Miss Huddle foi a primeira a recompor-se; detestava os raios tão fervorosamente como seu irmão, mas o seu instinto feminino dizia-lhe que os raios têm de ser alimentados.

- Posso preparar o velho pato de caril - alvitrou ela. Não era o dia destinado ao caril, mas o pequeno sobrescrito cor de laranja implicava um certo abandono da regra e do consuetudinário. Seu irmão não disse nada, mas agradeceu-lhe com os olhos a coragem de que estava a dar mostras.

- Um cavalheiro novo que deseja falar-lhe - anunciou a criada de fora.

- O secretário! - murmuraram os Huddles em coro; empertigaram-se imediatamente numa atitude significativa de que, embora conside­rassem todos os forasteiros culpados, estavam contudo dispostos a ouvir o que eles bem quises­sem alegar em sua defesa. O jovem cavalheiro que entrou na sala com um certo ar de elegante altivez, não correspondia de modo algum à ideia que Huddle fazia do secretário de um bispo; nunca supusera que o orçamento episcopal dis­pusesse de meios para pagar um artigo tão dispendiosamente encadernado quando tinha tantas outras despesas a que ocorrer. O rosto era-lhe ligeiramente familiar; se tivesse pres­tado maior atenção ao companheiro de viagem sentado diante dele na carruagem do comboio reconheceria Clóvis no seu actual visitante.

- É o secretário do bispo? - perguntou Huddle, assumindo maneiras conscientemente deferentes.

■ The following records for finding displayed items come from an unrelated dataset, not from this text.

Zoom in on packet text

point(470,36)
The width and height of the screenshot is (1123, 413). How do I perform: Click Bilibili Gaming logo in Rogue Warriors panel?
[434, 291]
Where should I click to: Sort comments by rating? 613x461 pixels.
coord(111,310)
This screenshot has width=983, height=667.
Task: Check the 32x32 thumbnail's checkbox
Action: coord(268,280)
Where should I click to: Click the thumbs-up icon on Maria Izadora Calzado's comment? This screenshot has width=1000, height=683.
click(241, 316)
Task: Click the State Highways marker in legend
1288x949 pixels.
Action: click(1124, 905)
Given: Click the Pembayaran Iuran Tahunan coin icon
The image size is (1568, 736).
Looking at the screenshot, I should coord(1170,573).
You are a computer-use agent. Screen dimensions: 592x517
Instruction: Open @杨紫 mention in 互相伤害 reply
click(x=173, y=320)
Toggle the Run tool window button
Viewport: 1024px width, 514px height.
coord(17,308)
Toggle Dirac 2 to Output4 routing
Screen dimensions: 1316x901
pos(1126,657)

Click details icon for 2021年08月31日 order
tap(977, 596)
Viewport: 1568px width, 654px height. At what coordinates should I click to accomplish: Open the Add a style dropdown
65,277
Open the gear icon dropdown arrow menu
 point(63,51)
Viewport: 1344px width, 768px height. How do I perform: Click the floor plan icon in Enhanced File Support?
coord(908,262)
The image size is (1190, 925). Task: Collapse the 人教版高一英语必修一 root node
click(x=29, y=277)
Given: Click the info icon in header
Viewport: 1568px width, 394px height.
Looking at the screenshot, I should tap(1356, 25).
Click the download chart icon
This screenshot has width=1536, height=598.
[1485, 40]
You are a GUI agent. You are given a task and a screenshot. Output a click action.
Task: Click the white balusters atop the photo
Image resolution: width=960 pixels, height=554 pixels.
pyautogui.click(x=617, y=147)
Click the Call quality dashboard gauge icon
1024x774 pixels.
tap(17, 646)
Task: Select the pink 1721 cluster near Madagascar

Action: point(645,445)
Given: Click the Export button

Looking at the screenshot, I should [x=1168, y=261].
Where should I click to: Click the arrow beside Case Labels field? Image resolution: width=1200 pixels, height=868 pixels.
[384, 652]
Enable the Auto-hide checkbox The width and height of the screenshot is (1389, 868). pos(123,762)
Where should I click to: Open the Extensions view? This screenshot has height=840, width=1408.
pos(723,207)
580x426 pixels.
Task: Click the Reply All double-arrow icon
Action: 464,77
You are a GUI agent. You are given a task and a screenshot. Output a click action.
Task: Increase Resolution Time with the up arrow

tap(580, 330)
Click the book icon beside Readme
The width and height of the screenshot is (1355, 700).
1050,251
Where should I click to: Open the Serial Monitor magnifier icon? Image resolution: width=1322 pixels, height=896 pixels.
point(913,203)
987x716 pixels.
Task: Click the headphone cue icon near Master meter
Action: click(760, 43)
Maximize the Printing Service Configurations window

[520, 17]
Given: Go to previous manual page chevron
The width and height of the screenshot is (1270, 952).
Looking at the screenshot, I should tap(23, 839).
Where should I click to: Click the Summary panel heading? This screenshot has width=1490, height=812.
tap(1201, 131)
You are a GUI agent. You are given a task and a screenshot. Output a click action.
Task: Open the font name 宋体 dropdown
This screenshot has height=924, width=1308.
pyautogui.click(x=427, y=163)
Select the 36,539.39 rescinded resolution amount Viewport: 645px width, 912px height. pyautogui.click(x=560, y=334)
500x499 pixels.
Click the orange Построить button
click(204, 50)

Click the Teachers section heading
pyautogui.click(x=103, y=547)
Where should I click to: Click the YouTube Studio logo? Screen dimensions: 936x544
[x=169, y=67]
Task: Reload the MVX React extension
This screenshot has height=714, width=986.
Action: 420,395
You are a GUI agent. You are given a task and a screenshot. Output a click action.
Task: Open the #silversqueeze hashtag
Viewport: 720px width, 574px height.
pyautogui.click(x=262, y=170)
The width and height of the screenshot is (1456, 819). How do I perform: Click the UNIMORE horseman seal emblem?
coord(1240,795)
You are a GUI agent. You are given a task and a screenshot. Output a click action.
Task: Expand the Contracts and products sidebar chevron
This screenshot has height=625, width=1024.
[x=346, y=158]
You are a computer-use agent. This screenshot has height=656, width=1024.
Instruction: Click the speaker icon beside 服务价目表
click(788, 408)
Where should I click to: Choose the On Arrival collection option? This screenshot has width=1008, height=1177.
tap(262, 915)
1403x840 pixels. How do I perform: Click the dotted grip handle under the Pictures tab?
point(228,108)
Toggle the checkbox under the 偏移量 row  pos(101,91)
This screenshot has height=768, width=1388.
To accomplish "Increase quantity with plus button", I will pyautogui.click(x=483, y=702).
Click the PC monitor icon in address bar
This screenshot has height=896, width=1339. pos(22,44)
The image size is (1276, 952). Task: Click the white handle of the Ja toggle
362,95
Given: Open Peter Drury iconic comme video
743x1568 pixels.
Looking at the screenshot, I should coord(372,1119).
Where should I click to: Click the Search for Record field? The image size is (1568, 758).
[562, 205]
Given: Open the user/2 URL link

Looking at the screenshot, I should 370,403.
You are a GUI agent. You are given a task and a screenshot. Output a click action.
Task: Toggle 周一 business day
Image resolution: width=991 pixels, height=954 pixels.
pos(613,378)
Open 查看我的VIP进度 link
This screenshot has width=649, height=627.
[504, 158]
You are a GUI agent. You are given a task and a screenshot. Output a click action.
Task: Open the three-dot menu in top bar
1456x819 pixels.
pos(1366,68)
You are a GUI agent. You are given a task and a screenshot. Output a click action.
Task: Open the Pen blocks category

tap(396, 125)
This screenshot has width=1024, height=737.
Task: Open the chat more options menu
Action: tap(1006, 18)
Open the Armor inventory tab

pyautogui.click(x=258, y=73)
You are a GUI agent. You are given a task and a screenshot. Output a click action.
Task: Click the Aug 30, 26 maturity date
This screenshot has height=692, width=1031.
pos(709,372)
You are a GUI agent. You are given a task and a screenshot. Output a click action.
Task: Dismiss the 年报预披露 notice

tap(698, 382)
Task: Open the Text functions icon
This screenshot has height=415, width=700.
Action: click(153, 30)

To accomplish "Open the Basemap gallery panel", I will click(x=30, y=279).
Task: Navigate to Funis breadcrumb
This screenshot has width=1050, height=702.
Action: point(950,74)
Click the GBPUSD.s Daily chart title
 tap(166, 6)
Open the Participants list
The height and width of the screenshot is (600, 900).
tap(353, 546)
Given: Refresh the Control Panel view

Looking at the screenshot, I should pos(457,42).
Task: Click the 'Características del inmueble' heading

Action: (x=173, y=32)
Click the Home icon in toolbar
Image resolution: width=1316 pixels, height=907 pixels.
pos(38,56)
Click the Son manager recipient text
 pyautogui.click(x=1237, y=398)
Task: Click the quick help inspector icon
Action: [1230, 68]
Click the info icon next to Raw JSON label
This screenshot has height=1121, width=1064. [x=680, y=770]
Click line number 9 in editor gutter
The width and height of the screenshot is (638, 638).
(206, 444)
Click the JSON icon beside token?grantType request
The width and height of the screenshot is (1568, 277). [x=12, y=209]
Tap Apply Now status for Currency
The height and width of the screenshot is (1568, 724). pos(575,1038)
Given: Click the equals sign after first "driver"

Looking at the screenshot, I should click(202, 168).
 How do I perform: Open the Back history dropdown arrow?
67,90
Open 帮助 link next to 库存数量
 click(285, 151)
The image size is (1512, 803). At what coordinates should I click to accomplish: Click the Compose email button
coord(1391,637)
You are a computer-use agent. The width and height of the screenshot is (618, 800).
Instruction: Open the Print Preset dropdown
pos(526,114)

- Seu secretário particular - respondeu Clóvis. - Pode tratar-me por Estanislau; o meu outro nome não interessa. O bispo e o coronel Alberti talvez venham almoçar cá. De qualquer modo, eu estarei aqui.

Até parecia o programa de uma visita real.

- O bispo está a examinar uma classe de catecúmenos para estas bandas, não está? - perguntou Miss Huddle.

- Esse é o pretexto - foi a resposta dada num tom sinistro, seguida do pedido de um mapa em larga escala da localidade.

Clóvis encontrava-se ainda imerso numa análise aparentemente profunda do mapa quando chegou outro telegrama. Era dirigido ao «Príncipe Estanislau, ao cuidado de Huddle, The Warren, etc.» Clóvis lançou uma olhadela ao conteúdo e anunciou: «O bispo e o coronel Alberti não estarão cá antes do fim da tarde». Depois voltou a mergulhar no estudo do mapa.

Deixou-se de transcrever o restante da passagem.